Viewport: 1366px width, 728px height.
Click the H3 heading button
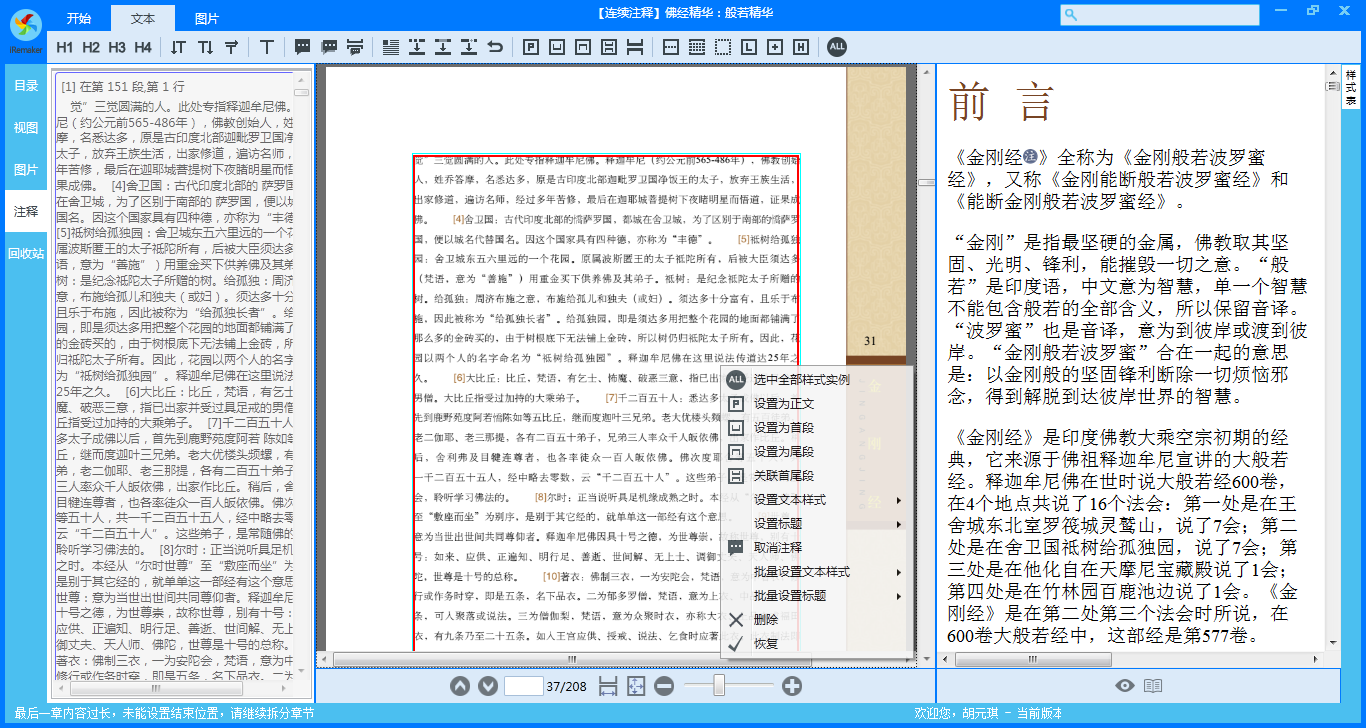point(117,47)
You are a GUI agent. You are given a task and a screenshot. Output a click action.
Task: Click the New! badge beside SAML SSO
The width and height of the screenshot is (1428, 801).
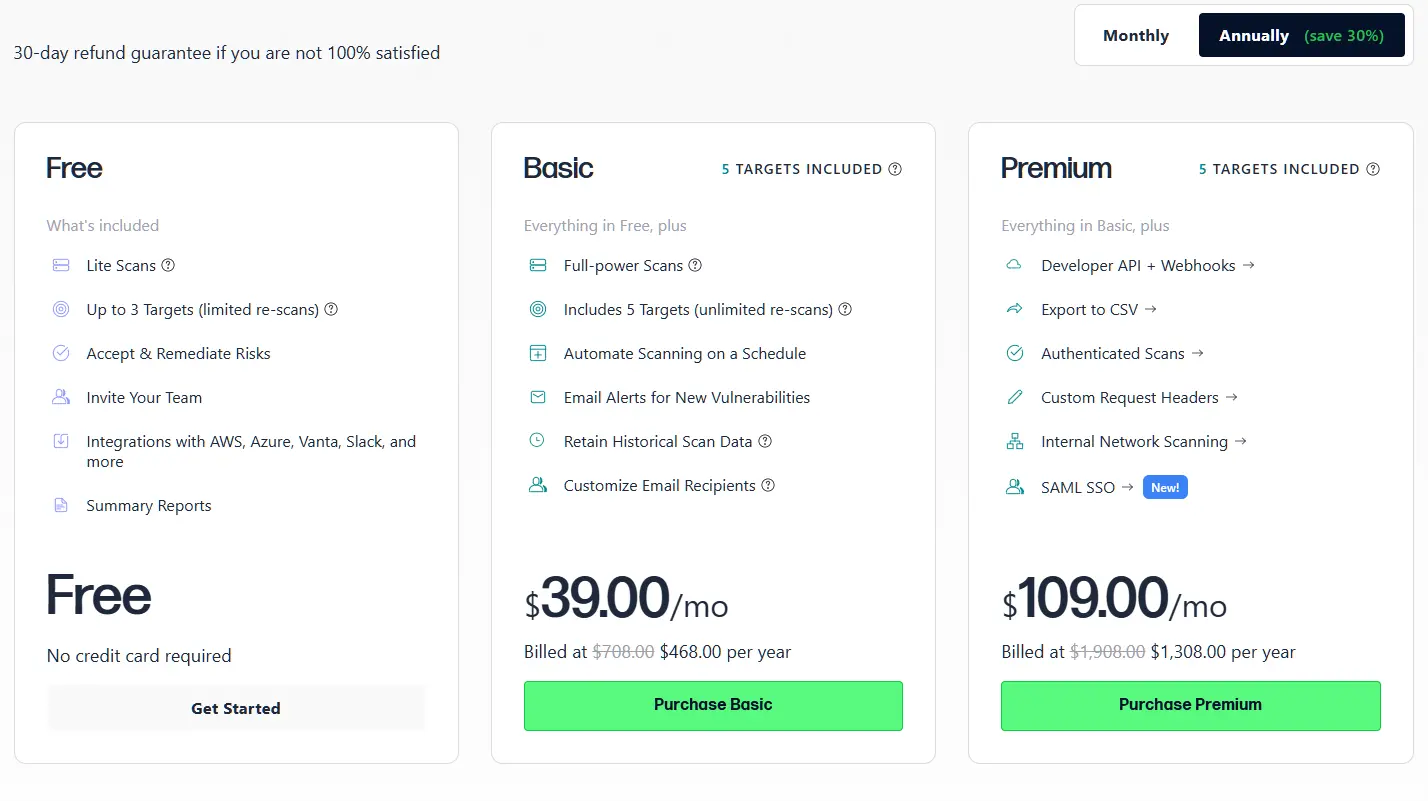pyautogui.click(x=1165, y=488)
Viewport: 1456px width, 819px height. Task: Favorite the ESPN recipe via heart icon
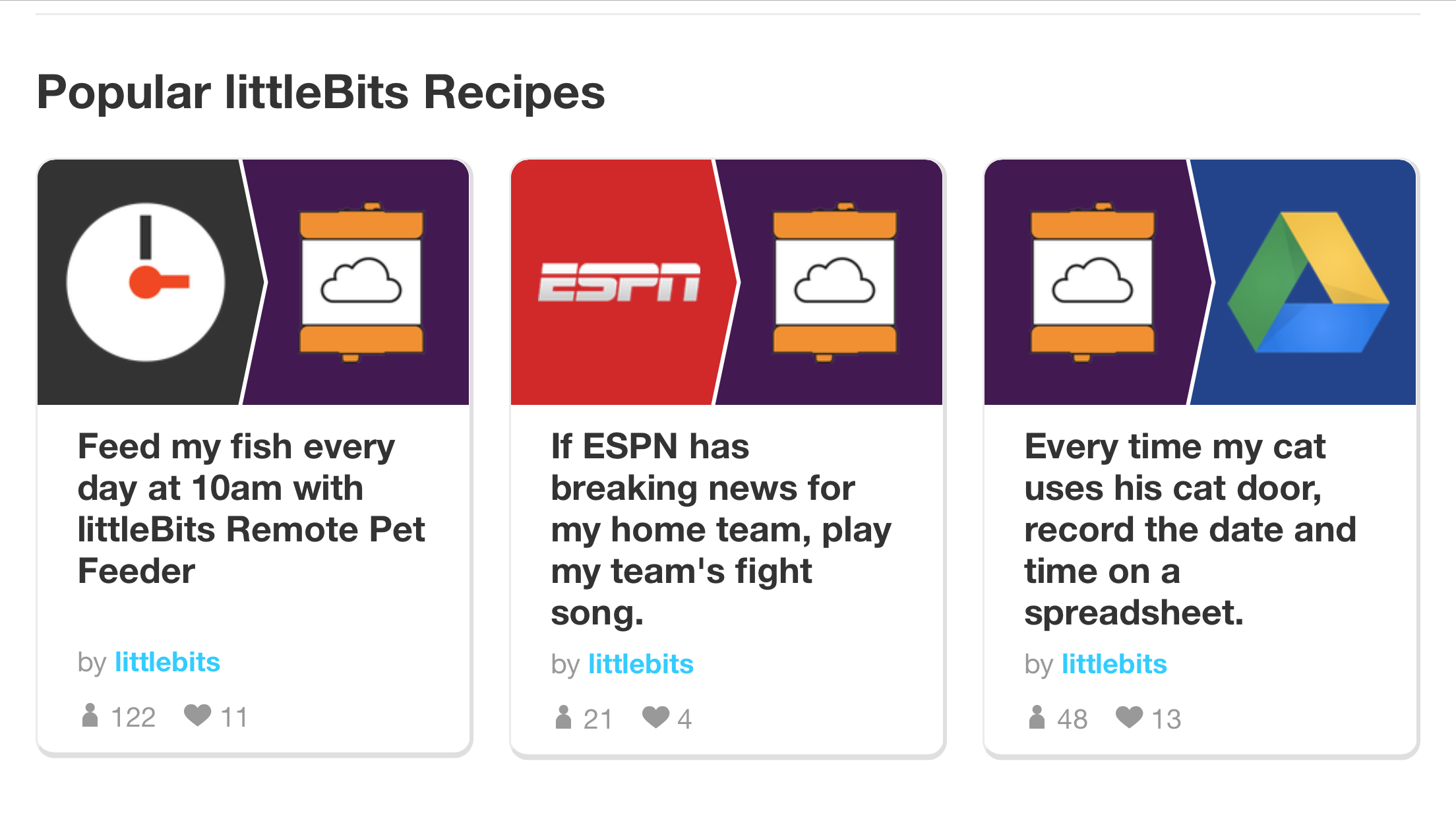(656, 717)
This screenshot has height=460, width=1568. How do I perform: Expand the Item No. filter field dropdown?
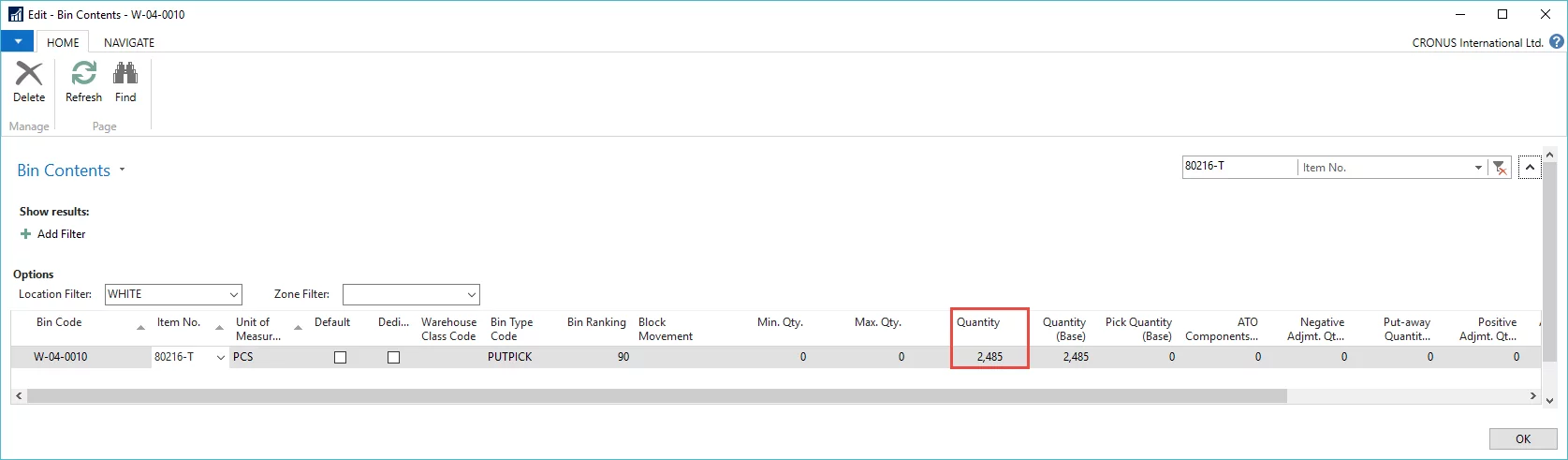pyautogui.click(x=1478, y=168)
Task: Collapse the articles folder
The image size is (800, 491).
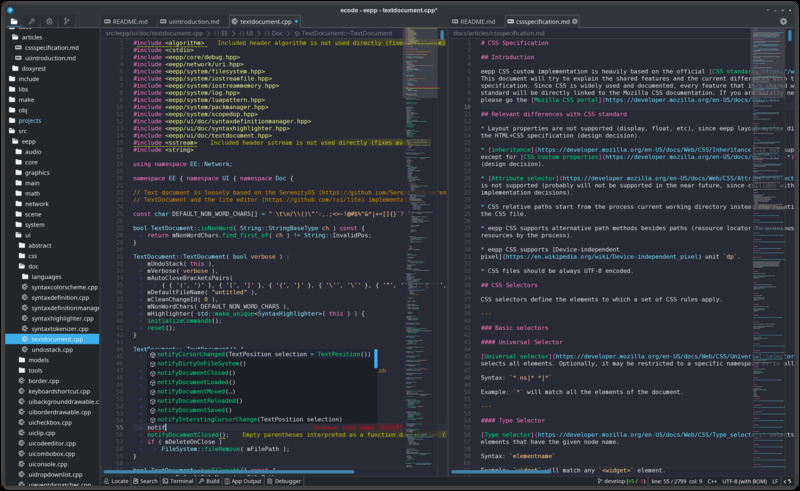Action: [33, 36]
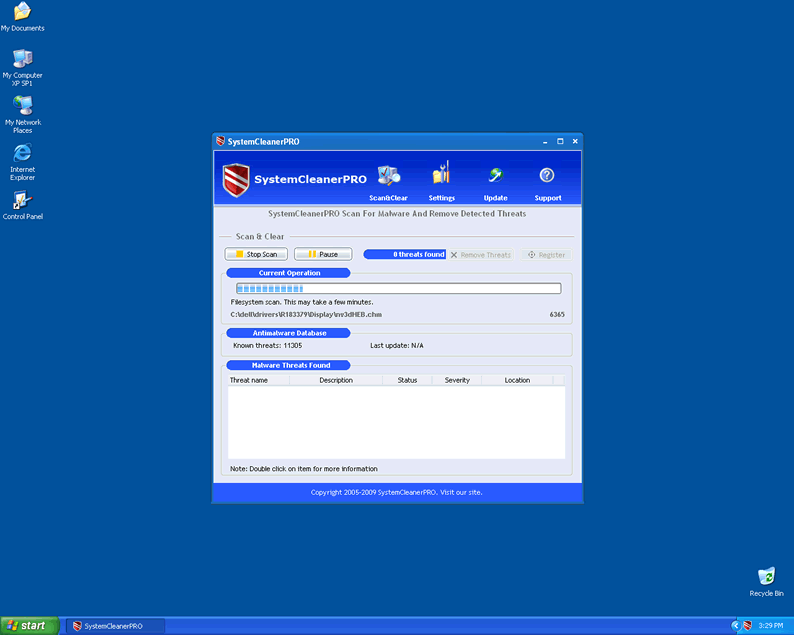
Task: Open the Scan&Clear section icon
Action: [x=388, y=176]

◆ **What you are asked to do**
Please set down, exactly and with nothing added, the lines from the line with "Task: Collapse the articles folder" to the end of the entries above, omitting pictures.

◆ **Solution for this exercise**
Task: Collapse the articles folder
The image size is (800, 491).
Action: [33, 36]
Task: Open the Scan&Clear section icon
Action: [x=388, y=176]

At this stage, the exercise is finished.